Wu Yinsong, Shi Guanghao, Liu Yanan, Kong Yangzilin, Wu Mengdi, Wang Demao, Wu Xiaobing, Shang Yongjia, He Xinwei
Key Laboratory of Functional Molecular Solids, Ministry of Education, Anhui Laboratory of Molecule-Based Materials (State Key Laboratory Cultivation Base), College of Chemistry and Materials Science, Anhui Normal University, Wuhu 241000, P.R. China.
Jiangsu Xidi Pharmaceuticals Co., Ltd, Nantong, 226000, P. R. China.
Org Biomol Chem. 2024 May 1;22(17):3523-3532. doi: 10.1039/d4ob00193a.

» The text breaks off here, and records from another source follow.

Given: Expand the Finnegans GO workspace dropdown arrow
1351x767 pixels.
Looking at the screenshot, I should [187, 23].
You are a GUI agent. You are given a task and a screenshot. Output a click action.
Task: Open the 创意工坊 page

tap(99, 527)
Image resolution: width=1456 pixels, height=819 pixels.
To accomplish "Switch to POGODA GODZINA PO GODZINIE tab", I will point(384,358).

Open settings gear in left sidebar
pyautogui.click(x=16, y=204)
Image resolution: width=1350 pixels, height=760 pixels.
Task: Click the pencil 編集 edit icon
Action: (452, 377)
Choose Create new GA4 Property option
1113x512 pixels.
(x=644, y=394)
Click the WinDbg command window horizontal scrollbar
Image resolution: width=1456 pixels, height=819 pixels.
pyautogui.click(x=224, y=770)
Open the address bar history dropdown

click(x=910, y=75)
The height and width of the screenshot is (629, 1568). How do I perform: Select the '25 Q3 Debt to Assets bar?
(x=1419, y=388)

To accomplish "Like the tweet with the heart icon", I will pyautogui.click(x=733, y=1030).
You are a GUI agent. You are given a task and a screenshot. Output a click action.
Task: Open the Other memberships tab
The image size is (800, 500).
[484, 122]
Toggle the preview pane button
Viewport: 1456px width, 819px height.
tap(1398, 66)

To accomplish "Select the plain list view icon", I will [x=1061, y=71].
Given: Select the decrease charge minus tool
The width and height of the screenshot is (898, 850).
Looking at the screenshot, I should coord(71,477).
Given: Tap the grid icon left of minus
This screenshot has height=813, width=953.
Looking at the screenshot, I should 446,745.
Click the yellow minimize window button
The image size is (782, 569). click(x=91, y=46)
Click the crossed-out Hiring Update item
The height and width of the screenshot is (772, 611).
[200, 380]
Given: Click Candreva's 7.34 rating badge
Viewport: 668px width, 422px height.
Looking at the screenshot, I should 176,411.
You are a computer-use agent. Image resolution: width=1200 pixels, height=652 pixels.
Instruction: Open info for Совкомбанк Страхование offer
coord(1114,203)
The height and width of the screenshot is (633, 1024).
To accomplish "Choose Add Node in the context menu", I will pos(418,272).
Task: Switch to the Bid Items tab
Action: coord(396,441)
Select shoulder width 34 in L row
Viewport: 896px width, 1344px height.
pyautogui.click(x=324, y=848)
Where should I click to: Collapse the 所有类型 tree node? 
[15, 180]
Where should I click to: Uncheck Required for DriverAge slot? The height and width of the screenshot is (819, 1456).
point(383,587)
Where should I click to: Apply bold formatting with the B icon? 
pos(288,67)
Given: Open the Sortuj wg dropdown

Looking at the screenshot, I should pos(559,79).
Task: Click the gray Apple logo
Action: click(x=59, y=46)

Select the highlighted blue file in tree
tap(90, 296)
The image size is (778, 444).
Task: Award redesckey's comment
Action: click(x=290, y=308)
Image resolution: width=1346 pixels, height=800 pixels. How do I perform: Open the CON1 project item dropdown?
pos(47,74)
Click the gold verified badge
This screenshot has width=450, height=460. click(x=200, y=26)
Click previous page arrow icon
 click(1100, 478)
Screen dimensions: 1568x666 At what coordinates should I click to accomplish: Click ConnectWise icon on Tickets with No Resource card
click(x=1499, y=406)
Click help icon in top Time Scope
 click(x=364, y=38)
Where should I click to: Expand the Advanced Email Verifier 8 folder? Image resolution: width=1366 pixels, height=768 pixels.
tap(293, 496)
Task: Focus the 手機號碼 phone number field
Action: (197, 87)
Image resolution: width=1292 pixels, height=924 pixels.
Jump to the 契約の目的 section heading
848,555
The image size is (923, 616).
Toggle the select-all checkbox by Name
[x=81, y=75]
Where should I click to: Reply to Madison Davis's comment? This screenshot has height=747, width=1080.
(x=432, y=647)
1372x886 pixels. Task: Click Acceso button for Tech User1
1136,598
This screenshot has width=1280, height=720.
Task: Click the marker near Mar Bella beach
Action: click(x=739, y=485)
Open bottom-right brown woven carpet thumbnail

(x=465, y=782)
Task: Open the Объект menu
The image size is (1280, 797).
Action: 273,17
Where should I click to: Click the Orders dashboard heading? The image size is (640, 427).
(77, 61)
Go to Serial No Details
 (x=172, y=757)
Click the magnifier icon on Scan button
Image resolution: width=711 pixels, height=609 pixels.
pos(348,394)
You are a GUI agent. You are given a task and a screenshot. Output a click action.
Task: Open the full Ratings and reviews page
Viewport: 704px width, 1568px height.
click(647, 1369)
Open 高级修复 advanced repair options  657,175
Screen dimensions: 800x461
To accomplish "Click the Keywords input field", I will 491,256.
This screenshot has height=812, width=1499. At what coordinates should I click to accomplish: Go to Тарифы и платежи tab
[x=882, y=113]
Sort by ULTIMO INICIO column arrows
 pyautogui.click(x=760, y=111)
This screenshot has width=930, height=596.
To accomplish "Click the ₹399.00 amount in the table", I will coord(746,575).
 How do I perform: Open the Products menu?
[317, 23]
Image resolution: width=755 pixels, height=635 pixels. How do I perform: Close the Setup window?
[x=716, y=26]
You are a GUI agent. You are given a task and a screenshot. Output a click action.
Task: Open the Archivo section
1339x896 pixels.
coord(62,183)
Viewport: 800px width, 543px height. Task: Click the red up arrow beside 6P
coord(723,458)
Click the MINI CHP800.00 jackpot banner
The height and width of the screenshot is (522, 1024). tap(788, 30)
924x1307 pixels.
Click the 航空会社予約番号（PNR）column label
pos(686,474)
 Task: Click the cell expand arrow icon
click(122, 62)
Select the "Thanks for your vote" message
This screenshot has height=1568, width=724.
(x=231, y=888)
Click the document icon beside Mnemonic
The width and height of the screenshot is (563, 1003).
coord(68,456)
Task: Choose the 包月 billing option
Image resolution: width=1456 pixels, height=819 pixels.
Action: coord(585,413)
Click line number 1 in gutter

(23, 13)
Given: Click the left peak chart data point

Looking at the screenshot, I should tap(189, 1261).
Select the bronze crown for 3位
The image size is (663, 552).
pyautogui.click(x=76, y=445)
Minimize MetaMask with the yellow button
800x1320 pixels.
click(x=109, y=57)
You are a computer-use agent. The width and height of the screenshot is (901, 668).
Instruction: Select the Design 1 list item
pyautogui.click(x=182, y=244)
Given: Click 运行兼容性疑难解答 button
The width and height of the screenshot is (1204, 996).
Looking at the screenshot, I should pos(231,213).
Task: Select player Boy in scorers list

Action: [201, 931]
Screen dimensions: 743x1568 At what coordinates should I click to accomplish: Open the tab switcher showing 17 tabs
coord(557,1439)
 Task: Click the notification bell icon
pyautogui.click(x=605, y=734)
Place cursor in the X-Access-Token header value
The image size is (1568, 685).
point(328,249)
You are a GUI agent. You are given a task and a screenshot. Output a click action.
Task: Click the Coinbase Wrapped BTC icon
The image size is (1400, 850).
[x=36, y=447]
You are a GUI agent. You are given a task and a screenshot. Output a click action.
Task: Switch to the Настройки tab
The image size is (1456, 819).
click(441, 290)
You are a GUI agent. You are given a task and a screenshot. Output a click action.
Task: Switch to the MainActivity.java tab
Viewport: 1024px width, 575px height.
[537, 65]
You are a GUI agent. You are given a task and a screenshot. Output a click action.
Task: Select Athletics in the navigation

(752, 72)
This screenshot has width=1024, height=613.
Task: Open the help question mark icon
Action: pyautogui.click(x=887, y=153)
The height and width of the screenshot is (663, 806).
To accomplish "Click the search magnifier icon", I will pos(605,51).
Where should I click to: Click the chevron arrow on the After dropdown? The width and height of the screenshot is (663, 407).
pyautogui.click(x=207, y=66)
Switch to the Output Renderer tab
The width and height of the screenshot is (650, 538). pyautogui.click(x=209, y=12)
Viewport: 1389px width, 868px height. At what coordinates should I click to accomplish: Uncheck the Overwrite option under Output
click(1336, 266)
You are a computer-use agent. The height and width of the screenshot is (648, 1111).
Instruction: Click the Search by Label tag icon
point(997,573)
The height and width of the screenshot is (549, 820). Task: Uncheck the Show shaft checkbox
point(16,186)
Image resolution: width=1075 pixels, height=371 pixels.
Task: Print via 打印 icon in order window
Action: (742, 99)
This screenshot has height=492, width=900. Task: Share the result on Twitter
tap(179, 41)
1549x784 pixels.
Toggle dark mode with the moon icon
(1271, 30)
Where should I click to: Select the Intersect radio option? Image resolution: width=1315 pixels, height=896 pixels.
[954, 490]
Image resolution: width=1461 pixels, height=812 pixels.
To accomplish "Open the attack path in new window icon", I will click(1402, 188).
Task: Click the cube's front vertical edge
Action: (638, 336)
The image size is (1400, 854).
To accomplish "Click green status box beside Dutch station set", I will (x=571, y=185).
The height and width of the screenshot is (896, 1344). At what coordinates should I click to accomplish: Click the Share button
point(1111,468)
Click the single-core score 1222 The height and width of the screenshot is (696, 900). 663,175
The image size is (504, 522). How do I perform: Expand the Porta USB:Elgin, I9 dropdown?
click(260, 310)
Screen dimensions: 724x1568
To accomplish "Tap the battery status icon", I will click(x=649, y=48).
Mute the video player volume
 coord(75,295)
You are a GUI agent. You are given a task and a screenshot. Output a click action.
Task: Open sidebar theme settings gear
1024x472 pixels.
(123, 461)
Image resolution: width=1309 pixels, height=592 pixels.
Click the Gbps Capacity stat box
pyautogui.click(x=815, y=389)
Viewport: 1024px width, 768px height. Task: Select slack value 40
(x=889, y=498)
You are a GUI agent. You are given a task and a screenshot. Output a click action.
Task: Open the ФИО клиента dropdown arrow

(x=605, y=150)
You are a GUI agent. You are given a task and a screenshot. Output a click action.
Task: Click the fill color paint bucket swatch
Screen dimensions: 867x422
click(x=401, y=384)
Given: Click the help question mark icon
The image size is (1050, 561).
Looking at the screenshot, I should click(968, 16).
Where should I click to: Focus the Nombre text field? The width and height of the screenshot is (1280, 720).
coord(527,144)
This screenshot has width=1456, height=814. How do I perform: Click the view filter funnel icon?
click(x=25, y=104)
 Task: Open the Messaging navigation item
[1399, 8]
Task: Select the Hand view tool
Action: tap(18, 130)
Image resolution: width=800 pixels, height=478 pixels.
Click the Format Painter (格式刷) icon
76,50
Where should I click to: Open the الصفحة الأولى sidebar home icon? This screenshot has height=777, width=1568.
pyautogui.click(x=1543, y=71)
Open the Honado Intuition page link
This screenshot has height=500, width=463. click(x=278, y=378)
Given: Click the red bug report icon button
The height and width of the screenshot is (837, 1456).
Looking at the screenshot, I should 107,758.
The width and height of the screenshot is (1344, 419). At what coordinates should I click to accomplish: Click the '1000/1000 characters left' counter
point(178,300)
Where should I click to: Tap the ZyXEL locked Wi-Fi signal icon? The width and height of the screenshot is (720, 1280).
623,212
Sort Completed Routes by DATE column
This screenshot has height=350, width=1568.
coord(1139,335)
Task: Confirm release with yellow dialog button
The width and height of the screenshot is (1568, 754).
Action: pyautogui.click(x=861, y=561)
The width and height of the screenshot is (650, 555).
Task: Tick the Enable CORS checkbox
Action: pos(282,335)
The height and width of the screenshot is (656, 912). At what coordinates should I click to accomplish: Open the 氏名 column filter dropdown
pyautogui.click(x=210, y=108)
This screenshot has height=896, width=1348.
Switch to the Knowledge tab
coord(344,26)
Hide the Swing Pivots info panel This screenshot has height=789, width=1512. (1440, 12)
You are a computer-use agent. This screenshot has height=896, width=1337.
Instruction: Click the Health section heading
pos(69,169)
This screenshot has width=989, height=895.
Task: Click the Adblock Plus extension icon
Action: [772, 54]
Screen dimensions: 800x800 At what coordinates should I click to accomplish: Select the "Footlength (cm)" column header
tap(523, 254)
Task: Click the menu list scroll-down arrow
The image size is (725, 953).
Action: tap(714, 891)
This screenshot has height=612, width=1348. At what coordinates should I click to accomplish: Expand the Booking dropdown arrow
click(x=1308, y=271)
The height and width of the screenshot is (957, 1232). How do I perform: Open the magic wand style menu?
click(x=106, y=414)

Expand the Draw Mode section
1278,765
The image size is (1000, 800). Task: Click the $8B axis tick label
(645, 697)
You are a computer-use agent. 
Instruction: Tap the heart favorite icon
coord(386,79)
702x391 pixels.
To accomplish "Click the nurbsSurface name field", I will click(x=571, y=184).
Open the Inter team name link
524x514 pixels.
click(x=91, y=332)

A cascade annulation strategy triggered by rhodium(III)-catalyzed C-H activation has been reported for the expeditious assembly of pyrrolidinedione-fused 1,2-benzothiazines from free NH-sulfoximines with maleimides under mild conditions. Without the need for inert atmosphere protection, a broad range of sulfoximines with maleimides were well tolerated, producing diverse fused-thiazine derivatives in moderate to good yields. Additionally, the late-stage transformation of the target product demonstrated the potential synthetic value of this protocol.
据报道,一种由铑(III)催化的C-H活化引发的串联环化策略,可在温和条件下从游离的NH-亚砜亚胺与马来酰亚胺快速组装吡咯烷二酮稠合的1,2-苯并噻嗪。无需惰性气氛保护,多种亚砜亚胺与马来酰亚胺都能良好兼容,以中等至良好的产率生成各种稠合噻嗪衍生物。此外,目标产物的后期转化证明了该方法的潜在合成价值。